- **What you will do**:
Only lines that contain the word "computer" are to be returned from the data below.

- **Dataset content**:
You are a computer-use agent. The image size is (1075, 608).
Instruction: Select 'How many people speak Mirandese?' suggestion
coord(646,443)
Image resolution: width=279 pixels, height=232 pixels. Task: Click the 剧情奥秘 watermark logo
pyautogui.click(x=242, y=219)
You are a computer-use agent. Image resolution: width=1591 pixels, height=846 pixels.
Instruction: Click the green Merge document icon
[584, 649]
---
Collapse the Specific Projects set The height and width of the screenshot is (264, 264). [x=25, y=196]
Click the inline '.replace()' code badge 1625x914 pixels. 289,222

- **Result of this task**:
You are a computer-use agent. The image size is (1075, 608).
You are a computer-use agent. Image resolution: width=1591 pixels, height=846 pixels.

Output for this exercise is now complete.